Police arrested two German protesters who, in a bid to draw attention to the dangers of climate change, threw mashed potatoes at a Claude Monet painting on Sunday that had sold more than 110 millions of dollars.
Authorities said they were investigating the protesters, whom police did not name, for property damage and trespassing after the incident at the Barberini Museum in Potsdam, the capital of Brandenburg state, about 20 miles north. southeast of Berlin.
An “immediate preservation investigation” revealed that “Cereal wheels“, which Monet painted in 1890 and which sold for $110.7 million at an auction in 2019, suffered no damage from the waterfall, as it is behind a layer of protective glass, says the museum in a statement on Twitter. The painting will be exhibited again by Wednesday, the added museum.
A Brandenburg police spokesman did not immediately respond to a question about why the protesters were being investigated for property damage, given that the painting was unharmed.
Video posted on the Twitter account of Last Generation, the German climate group that claimed responsibility, shows two protesters throwing mashed potatoes at the board, then kneeling in front of it and appearing to stick their hands to the wall.
The waterfall looked like a this month at the National Gallery in London, where two protesters from Britain’s Just Stop Oil group threw what appeared to be tomato soup at Vincent van Gogh’s ‘Sunflowers’ painting, which sold for nearly $40 million in 1987, to protest against the cost of living crisis. That painting was also behind protective glass and unscathed, according to the museum.
On Sunday, German activists referenced the British protest as they led theirs.
“We are in a climate catastrophe. And all you fear is tomato soup or mashed potatoes on a chalkboard,” one of the protesters says, according to a captioned version in English of the video.
“This painting will be worth nothing if we have to fight for food,” adds the protester.
A report published this year by the UN’s Intergovernmental Panel on Climate Change warned that urgent action is needed “to ensure a livable future” in the face of climate change, which is already exacerbating food and water insecurity, and weather phenomena such as heat waves, droughts and floods, according to the report.
The Last Generation tweeted a video of the incident on Sunday with the caption: “We’re making this #Monet the stage and the audience the audience. If it takes a painting – with #MashedPotatoes or #TomatoSoup thrown on it – for the society remember that the Fossil Fuel Course is killing us all: so we’ll give you #MashedPotatoes on a painting!”
Ortrud Westheider, the museum’s director, said in a statement that while she understands the protesters’ concerns, “I am shocked by the ways in which they are trying to lend weight to their demands.”

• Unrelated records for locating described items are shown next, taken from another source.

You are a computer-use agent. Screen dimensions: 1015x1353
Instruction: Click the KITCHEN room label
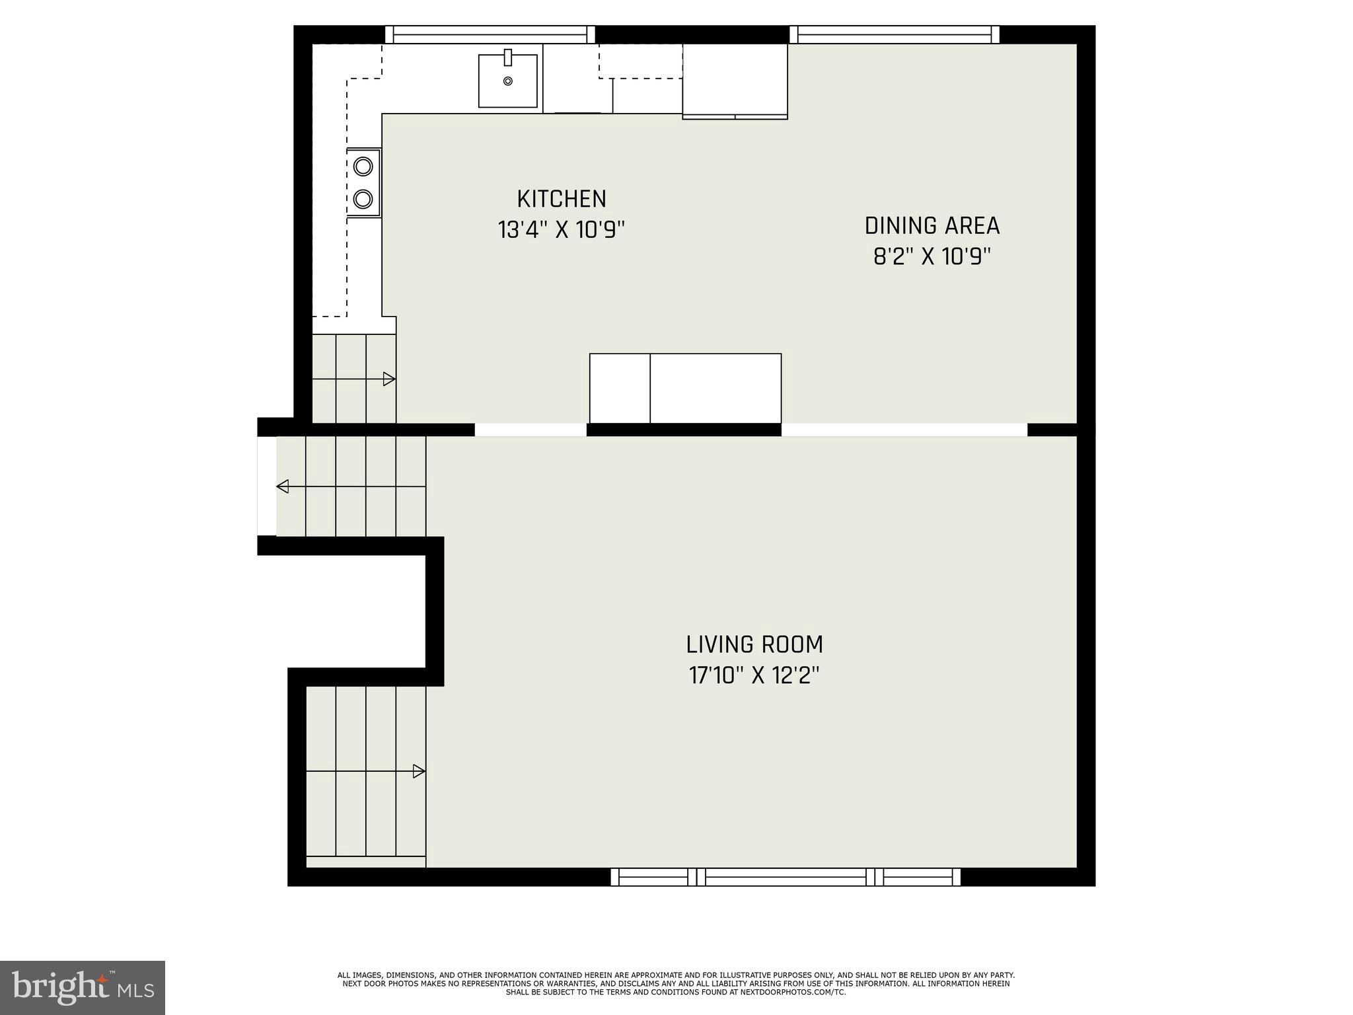(561, 199)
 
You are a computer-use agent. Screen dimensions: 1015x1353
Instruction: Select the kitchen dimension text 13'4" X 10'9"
(561, 230)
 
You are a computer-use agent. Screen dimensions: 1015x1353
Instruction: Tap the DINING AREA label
(932, 226)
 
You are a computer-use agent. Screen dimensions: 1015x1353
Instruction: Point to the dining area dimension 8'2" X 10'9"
(932, 256)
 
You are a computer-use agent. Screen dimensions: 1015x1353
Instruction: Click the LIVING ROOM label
(754, 644)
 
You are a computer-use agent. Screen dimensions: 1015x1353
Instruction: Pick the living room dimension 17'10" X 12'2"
(754, 675)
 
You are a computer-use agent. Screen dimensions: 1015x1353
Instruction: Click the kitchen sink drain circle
(507, 81)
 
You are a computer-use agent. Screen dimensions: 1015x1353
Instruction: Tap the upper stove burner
(363, 166)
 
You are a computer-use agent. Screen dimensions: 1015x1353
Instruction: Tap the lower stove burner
(363, 198)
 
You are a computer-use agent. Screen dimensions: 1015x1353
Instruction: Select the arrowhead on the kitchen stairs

“It is in the works of the Impressionists that we see the intense artistic engagement with nature,” Westheider added, referring to the 19th century art movement of which Monet’s works are a part.
“Grainstacks” is one of a series of 25 paintings in which Monet depicted grain stacks in fields near his home in Giverny, France, painting them in different light and weather conditions, depending on the museum.
Born in 1840, Monet was the first French impressionist landscape painter, according to the National Gallery.